* [Exercises to complete]:
1) Copy out the passage of the forum post about the 1000+ texts that begins with the words containing "I got an email" and ends with "back and forth.".
2) Carry on the forum post about a wife's 1000+ texts to one number, picking up after its final sentence.

* [Given text]:
# 1000 + texts.... 2 weeks



## birdoosa (Mar 4, 2011)

Well I've basically stumbled upon something that I had a sinking feeling about but never acted on, because of previous similar issues, I was trying to be trusting.
I got an email from ATT about an address change that we did 2 months ago. I login to the online page to check it's all in order (we recently moved) and happen to stumble upon 1000+ texts in the past 2 weeks with one number? From 8 AM to 10:30 PM, often after the I went to sleep. I was gone a while day with my kids and there were 121 texts back and forth.
2000+ previous month from the bill in the trash
1000+ the month before that same source....
When I confronted her about it, She says he's just an old friend from work... the same place she was working when I dated her for 2 years. Immediately after, I got every justification under the sun that it was my fault. I am not in any sense of the term a bad husband. I work from home, raise our two kids in a great area. I never go out and never leave any doubt as to my fidelity to her. Take her out as often as I can find time away from the kids / afford to. I help out with daily chores and keeping the house clean. I cook meals and clean up. Hell, I even make the bed at least 4 times a week!
Without getting any feeling or sense of truth from her, 
I told her last night that I was leaving with the kids or that she had to leave.

So she texts, and talks to him, with confirmed lunch meeting(s)?
That can be friendly and innocent right?
Please someone help me believe that it can?
I'm not naive, but if there is ANY explanation outside of what my mind is running over as a worst case scenario, I'd love to hear it, even though it's highly unlikely.

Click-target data

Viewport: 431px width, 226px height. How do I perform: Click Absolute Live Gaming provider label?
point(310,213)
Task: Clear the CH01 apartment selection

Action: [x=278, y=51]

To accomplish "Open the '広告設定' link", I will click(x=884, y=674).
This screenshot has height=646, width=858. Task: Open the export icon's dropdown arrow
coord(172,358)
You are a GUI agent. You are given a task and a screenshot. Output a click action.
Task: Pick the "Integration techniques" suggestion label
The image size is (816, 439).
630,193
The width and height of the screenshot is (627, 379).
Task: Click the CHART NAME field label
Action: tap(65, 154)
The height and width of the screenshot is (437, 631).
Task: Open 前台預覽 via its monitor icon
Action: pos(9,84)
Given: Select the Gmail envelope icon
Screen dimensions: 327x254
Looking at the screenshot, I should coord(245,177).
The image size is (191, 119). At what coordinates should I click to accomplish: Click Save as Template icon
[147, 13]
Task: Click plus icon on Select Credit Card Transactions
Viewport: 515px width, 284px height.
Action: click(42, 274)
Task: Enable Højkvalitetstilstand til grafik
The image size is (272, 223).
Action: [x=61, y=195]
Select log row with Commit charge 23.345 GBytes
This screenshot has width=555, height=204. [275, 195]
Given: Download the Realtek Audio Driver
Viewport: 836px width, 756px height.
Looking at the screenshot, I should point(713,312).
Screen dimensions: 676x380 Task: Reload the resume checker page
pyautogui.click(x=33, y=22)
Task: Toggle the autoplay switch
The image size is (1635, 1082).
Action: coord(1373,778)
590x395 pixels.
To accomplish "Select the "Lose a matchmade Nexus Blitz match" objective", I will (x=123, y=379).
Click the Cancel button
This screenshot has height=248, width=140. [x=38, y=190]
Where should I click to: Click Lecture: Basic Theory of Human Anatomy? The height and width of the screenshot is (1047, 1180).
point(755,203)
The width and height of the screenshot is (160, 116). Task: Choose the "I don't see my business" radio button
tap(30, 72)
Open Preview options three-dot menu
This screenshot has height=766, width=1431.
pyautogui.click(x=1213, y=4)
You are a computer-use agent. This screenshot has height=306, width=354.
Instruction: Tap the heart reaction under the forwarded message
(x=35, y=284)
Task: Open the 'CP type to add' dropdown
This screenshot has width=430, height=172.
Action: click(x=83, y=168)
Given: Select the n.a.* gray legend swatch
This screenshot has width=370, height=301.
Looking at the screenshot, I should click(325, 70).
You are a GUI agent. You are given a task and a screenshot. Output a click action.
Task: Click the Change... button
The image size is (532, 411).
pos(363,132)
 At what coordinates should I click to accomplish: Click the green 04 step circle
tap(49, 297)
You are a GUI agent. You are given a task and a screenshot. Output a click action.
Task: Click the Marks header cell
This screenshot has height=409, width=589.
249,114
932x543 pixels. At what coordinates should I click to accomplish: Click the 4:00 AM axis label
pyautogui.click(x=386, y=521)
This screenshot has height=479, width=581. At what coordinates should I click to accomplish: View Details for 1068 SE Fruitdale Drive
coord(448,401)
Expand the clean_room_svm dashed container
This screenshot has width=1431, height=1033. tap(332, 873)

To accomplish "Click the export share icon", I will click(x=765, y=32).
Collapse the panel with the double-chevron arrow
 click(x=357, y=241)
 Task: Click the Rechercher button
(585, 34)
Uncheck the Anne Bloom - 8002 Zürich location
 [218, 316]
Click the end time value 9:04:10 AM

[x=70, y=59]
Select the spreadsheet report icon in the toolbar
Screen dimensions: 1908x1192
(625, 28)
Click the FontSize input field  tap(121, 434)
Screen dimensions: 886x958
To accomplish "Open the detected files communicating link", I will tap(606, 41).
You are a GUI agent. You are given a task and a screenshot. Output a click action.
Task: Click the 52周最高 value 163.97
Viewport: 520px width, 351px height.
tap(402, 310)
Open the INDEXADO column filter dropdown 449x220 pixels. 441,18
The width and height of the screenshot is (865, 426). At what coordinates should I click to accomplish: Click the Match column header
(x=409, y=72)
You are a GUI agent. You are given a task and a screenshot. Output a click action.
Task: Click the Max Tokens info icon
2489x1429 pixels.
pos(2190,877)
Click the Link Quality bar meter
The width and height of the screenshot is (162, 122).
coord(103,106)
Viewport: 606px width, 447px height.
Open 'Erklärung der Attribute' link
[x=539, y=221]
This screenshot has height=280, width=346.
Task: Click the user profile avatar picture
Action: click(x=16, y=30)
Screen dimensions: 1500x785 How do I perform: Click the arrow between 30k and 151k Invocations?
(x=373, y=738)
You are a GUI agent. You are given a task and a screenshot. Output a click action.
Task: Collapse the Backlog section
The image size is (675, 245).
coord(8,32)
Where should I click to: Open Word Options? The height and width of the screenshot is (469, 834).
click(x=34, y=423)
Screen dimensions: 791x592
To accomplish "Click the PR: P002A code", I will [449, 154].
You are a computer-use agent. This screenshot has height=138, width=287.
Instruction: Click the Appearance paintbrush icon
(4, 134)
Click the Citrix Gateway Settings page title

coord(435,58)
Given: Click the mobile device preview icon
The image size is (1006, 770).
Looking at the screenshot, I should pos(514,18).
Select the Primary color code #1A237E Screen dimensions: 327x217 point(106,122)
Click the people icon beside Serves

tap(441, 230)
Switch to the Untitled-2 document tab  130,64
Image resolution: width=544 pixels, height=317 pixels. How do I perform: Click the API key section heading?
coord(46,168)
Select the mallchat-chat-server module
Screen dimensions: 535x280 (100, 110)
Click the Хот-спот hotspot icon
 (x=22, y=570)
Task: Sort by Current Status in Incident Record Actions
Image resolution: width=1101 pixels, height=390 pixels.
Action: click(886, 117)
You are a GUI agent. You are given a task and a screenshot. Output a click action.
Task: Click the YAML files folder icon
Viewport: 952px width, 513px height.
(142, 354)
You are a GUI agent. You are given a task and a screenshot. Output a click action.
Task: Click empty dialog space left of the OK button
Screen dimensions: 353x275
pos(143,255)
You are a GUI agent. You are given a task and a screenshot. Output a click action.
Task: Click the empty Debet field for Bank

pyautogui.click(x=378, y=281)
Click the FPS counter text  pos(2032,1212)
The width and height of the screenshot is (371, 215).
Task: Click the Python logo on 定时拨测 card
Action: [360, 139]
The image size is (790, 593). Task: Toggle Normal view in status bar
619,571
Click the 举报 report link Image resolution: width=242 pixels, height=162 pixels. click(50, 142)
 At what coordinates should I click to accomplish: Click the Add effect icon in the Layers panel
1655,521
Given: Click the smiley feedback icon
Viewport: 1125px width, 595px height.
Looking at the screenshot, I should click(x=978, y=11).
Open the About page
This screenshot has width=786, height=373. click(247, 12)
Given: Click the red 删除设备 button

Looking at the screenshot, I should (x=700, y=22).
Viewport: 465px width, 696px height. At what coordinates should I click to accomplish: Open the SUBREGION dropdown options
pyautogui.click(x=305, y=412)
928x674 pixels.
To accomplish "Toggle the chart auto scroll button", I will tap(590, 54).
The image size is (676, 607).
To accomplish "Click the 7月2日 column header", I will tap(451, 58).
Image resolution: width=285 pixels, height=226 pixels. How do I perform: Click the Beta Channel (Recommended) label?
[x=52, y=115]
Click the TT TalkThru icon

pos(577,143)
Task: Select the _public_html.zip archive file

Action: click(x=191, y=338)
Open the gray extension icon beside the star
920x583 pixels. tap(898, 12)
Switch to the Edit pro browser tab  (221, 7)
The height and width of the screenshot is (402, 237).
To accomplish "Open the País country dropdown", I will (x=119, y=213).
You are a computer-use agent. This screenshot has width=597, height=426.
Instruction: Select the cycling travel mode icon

* [Answers to each task]:
1)
I got an email from ATT about an address change that we did 2 months ago. I login to the online page to check it's all in order (we recently moved) and happen to stumble upon 1000+ texts in the past 2 weeks with one number? From 8 AM to 10:30 PM, often after the I went to sleep. I was gone a while day with my kids and there were 121 texts back and forth.

2)
A marriage of 9 years and a relationship of 13 years with 2 young preschool age children are all involved in this ugliness and I can't see anything but ugliness.
I know no one is responsible to do so but... 
Help please.


----------



## lpycb42 (Feb 19, 2011)

I'm going to be completely honest with you. If you found out about the texting by chance, then it's possible that it isn't friendly and innocent. If it was, she would have no problem telling you about him and she wouldn't make up excuses for seeing him. Thing is, if you have to hide your actions from your partner, then you're doing something that you shouldn't be doing. I'm not saying she's sleeping with him or anything. But she could be trying to find in him something that is missing with you. I think you should sit down and have a chat with her. Why is she having secret meetings with this man? What is she getting from it? Talk.


----------



## Pit-of-my-stomach (Nov 2, 2010)

No dude, Your not mistaken. 

Calm down, quiet yourself. 

The gazelle's now know there is a lion in the field.

Wait. Watch. Stalk.


----------



## F-102 (Sep 15, 2010)

"Every justification under the sun that it was my fault".
So, she admits to an affair?


----------



## kristinlloyd (Apr 22, 2010)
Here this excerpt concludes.